Written exercise - Please return, without any changes, the lines from the one with "Kundsupport (993, 1380)" up to and including the one with "Kokontrollen (114, 1380)".

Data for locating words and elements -
····················
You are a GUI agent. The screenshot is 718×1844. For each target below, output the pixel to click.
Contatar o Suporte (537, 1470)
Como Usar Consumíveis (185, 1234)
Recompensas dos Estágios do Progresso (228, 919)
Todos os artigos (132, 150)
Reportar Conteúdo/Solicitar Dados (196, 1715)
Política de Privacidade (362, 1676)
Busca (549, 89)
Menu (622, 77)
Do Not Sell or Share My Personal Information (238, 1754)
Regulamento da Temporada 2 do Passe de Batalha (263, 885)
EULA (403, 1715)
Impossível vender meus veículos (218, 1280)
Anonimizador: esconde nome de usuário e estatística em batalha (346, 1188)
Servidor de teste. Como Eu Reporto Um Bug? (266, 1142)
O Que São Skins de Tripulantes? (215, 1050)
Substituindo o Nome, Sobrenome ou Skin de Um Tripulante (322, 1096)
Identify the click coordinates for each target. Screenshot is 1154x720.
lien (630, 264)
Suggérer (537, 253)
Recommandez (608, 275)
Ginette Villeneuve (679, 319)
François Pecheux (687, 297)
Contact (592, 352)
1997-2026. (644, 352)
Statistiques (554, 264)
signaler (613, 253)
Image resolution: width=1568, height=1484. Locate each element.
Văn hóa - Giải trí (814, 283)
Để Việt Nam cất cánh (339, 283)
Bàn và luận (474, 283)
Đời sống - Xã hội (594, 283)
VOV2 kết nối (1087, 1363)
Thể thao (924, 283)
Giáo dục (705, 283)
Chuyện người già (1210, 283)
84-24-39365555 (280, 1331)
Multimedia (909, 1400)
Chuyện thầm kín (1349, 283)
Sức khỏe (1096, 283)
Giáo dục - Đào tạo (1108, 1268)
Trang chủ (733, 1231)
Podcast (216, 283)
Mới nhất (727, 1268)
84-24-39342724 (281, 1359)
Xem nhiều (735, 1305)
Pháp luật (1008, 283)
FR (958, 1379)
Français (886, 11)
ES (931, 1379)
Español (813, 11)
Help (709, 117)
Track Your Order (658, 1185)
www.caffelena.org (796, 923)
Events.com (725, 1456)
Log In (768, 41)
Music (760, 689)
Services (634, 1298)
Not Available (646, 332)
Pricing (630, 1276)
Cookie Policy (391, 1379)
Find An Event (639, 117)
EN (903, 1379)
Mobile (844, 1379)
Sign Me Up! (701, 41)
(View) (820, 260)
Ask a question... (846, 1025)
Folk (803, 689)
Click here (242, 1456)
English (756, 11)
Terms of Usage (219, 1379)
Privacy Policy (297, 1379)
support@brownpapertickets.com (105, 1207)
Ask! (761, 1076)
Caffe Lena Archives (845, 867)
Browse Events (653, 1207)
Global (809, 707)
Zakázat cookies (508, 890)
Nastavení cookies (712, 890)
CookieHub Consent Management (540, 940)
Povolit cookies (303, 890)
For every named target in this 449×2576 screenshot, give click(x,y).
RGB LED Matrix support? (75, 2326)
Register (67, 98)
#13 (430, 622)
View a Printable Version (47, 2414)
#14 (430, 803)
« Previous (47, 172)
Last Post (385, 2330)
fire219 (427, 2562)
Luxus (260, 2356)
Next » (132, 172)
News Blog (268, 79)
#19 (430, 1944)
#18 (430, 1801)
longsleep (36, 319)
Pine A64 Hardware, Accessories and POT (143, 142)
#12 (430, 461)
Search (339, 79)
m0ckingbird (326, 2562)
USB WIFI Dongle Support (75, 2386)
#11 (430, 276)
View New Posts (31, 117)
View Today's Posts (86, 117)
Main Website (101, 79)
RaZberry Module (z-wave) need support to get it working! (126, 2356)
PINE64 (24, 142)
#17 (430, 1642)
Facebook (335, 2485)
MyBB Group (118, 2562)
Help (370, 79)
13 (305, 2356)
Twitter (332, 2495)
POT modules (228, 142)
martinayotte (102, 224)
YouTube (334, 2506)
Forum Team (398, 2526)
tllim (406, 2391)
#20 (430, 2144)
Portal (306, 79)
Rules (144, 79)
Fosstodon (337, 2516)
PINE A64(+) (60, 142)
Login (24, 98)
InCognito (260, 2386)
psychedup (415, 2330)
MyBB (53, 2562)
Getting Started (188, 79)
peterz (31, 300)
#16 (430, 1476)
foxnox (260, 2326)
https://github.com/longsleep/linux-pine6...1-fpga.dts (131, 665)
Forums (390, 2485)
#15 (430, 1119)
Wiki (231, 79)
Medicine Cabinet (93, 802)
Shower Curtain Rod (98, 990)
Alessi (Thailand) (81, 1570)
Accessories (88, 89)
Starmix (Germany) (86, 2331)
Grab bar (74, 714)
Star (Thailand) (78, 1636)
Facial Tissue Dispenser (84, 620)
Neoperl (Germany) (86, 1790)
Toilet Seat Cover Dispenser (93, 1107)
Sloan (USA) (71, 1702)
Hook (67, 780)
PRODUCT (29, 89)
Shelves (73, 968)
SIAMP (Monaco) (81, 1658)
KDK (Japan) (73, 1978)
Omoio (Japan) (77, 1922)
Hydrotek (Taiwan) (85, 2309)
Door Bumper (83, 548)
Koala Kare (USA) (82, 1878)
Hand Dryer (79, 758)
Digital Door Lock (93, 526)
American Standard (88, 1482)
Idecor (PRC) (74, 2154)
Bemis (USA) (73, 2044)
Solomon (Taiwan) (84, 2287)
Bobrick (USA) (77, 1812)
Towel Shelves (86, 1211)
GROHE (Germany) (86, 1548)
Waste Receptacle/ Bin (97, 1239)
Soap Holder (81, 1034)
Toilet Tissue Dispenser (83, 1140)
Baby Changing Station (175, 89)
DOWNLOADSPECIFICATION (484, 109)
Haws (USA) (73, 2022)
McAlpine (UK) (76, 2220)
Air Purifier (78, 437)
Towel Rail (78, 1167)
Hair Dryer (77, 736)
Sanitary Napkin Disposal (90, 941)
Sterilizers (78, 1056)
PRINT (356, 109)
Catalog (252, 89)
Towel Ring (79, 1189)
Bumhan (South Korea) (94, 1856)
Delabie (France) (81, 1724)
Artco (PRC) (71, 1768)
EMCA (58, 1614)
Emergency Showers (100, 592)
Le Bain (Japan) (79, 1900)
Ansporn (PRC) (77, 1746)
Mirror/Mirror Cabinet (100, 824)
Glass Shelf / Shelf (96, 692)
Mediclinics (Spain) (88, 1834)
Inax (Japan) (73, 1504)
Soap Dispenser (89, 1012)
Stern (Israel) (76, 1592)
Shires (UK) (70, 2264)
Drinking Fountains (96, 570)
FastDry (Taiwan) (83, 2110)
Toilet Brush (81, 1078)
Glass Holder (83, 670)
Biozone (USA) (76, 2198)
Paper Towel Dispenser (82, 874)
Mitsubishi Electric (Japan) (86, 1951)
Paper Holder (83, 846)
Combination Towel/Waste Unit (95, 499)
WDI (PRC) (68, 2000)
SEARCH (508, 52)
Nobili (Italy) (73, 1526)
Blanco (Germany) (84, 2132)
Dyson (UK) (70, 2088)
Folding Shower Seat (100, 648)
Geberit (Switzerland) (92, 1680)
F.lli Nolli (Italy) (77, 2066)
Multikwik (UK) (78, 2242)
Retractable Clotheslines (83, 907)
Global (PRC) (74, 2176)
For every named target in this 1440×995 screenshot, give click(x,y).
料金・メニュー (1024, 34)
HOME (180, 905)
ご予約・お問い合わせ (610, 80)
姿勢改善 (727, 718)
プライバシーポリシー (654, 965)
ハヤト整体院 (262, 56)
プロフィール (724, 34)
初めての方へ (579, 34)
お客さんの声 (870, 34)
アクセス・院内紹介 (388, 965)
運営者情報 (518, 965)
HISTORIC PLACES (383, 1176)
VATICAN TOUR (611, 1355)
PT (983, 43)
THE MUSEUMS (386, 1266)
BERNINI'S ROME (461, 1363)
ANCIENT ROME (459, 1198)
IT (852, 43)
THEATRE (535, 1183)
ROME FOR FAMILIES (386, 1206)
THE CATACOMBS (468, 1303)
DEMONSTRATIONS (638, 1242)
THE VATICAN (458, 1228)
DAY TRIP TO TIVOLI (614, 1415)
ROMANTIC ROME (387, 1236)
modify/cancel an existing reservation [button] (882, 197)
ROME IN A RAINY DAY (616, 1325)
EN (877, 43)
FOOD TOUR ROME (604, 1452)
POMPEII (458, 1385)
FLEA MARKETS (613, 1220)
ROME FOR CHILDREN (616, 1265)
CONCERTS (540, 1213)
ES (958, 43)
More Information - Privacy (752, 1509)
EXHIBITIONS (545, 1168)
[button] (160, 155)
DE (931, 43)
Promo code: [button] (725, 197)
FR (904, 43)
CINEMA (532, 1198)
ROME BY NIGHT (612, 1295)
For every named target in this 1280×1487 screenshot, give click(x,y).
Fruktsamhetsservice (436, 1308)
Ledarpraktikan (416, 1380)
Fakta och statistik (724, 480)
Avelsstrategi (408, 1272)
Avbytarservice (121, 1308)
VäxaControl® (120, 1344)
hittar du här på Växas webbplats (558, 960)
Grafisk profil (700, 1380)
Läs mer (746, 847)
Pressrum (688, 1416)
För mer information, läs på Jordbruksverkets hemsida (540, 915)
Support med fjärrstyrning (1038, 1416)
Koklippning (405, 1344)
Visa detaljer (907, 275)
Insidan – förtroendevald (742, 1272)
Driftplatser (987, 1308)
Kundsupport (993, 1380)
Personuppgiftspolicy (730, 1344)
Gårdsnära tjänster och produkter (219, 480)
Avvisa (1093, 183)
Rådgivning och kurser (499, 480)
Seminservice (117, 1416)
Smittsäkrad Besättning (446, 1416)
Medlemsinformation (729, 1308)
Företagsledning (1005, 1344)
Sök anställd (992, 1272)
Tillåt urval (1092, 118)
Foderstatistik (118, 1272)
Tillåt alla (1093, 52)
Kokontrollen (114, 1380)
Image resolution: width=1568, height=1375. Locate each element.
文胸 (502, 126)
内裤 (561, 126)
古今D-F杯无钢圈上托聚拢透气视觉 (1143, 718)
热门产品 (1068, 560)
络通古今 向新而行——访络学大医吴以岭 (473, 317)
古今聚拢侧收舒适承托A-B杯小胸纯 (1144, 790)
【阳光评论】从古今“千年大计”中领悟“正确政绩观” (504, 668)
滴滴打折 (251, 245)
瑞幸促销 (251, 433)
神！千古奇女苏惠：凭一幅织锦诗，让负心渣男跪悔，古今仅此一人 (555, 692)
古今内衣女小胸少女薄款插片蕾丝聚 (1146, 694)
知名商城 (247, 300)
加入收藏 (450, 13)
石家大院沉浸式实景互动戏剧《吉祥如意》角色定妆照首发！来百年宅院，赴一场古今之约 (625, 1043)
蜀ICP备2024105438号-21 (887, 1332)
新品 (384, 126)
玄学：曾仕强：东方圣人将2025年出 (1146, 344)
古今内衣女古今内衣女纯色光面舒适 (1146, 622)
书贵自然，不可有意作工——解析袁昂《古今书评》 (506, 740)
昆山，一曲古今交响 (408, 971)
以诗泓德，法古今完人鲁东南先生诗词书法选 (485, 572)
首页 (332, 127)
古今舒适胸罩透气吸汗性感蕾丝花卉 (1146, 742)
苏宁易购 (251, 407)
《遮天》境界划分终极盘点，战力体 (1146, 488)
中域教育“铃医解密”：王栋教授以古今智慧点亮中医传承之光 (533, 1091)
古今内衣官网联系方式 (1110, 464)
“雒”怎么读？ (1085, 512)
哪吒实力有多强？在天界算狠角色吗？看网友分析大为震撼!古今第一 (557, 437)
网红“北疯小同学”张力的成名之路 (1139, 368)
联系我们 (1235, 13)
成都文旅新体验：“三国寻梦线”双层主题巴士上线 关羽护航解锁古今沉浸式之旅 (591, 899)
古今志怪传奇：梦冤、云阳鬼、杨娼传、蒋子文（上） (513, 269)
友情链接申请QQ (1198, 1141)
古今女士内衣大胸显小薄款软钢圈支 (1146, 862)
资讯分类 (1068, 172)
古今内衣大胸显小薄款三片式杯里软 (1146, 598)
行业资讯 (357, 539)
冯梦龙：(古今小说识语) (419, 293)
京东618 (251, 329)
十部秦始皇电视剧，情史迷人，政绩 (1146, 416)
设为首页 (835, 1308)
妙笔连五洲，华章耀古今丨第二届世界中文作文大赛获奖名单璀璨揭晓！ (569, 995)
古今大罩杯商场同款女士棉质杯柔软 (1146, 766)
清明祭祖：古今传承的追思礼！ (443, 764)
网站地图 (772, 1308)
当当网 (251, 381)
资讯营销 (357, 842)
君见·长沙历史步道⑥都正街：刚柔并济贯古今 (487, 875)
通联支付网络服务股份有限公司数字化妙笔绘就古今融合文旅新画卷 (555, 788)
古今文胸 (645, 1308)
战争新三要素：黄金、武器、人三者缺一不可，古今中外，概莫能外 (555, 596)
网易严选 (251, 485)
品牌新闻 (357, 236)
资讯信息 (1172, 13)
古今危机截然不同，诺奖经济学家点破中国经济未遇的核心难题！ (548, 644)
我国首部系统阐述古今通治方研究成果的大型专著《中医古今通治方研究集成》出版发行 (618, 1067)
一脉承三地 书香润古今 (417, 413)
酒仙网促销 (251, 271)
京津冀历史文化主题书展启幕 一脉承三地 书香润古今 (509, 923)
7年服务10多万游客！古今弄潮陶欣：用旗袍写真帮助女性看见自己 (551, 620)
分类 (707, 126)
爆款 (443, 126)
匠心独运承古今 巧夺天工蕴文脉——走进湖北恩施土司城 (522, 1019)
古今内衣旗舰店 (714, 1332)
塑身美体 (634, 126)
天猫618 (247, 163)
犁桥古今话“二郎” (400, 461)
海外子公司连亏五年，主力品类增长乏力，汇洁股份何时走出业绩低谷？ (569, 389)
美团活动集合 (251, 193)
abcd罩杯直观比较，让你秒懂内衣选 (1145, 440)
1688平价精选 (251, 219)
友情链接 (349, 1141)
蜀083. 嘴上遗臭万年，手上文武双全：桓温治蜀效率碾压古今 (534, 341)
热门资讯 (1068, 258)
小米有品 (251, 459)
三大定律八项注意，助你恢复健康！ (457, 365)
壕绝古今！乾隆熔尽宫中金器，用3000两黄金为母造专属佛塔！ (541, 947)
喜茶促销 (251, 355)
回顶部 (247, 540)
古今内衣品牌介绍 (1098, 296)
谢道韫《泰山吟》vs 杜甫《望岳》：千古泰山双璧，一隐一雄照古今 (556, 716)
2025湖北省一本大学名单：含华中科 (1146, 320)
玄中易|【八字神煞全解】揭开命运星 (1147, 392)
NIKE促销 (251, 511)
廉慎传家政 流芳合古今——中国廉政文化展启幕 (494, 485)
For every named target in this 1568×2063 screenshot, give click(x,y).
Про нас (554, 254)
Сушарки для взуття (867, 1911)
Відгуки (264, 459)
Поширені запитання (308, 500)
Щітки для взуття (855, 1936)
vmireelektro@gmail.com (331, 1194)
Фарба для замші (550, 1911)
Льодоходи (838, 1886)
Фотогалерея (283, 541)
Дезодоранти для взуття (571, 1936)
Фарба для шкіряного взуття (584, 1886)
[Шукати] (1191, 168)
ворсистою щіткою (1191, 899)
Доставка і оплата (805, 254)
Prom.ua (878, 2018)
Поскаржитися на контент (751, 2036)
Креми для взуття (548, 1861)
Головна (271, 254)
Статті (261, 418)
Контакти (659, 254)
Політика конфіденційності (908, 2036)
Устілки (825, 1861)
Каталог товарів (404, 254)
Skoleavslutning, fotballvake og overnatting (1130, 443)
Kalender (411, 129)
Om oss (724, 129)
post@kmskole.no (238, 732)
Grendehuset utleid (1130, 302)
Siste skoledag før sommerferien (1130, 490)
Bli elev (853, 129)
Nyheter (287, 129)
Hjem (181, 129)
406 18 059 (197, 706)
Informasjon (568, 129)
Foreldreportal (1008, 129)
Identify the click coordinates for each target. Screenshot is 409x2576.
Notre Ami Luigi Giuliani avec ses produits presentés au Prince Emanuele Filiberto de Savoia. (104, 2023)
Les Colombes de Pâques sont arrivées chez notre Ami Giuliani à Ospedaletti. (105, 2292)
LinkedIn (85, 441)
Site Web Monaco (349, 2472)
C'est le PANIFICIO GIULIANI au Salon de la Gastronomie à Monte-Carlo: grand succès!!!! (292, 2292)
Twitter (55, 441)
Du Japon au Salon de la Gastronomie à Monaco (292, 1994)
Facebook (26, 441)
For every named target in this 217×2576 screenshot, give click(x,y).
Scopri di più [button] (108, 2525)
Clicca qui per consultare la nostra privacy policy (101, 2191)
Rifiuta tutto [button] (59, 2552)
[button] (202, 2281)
····················
Exercise result -
Kundsupport (993, 1380)
Personuppgiftspolicy (730, 1344)
Gårdsnära tjänster och produkter (219, 480)
Avvisa (1093, 183)
Rådgivning och kurser (499, 480)
Seminservice (117, 1416)
Smittsäkrad Besättning (446, 1416)
Medlemsinformation (729, 1308)
Företagsledning (1005, 1344)
Sök anställd (992, 1272)
Tillåt urval (1092, 118)
Foderstatistik (118, 1272)
Tillåt alla (1093, 52)
Kokontrollen (114, 1380)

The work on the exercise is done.